OBJECTIVE - Copy the items below verbatim, beginning at the line that contains "Given: Expand the" and stopping after the line that contains "click(168, 303)". Reproduce only that span.

GIVEN INFORMATION -
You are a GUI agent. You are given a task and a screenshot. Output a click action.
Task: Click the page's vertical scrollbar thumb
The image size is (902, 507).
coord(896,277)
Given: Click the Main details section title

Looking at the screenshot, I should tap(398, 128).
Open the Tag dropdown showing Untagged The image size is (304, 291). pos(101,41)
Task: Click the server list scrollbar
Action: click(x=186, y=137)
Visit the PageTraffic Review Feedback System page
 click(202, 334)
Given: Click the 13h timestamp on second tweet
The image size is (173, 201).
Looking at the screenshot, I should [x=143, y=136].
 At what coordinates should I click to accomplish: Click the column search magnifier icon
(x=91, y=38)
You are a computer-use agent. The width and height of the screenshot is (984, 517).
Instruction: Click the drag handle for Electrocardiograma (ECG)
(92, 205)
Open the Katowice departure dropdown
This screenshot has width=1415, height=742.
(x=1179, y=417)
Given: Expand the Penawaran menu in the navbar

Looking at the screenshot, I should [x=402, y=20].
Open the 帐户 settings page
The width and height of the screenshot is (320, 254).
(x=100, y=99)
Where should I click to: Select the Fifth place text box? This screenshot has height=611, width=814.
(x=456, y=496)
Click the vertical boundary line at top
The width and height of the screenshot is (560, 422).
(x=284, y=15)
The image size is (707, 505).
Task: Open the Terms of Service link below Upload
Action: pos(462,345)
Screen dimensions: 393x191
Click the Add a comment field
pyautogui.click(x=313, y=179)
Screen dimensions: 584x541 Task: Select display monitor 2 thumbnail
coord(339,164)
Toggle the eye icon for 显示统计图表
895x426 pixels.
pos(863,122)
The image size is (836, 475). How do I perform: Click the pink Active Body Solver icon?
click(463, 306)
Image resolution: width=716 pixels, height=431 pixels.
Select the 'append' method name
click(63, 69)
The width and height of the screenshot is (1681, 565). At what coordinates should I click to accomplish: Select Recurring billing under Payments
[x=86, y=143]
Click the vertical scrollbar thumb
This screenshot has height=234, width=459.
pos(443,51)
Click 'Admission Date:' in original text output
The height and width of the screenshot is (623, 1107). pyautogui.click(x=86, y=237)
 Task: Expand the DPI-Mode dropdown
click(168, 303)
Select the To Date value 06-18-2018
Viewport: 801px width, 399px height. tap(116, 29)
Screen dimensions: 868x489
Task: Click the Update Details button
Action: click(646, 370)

RESULT OF THE TASK -
Given: Expand the Penawaran menu in the navbar

Looking at the screenshot, I should [x=402, y=20].
Open the 帐户 settings page
The width and height of the screenshot is (320, 254).
(x=100, y=99)
Where should I click to: Select the Fifth place text box? This screenshot has height=611, width=814.
(x=456, y=496)
Click the vertical boundary line at top
The width and height of the screenshot is (560, 422).
(x=284, y=15)
The image size is (707, 505).
Task: Open the Terms of Service link below Upload
Action: pos(462,345)
Screen dimensions: 393x191
Click the Add a comment field
pyautogui.click(x=313, y=179)
Screen dimensions: 584x541 Task: Select display monitor 2 thumbnail
coord(339,164)
Toggle the eye icon for 显示统计图表
895x426 pixels.
pos(863,122)
The image size is (836, 475). How do I perform: Click the pink Active Body Solver icon?
click(463, 306)
Image resolution: width=716 pixels, height=431 pixels.
Select the 'append' method name
click(63, 69)
The width and height of the screenshot is (1681, 565). At what coordinates should I click to accomplish: Select Recurring billing under Payments
[x=86, y=143]
Click the vertical scrollbar thumb
This screenshot has height=234, width=459.
pos(443,51)
Click 'Admission Date:' in original text output
The height and width of the screenshot is (623, 1107). pyautogui.click(x=86, y=237)
 Task: Expand the DPI-Mode dropdown
click(168, 303)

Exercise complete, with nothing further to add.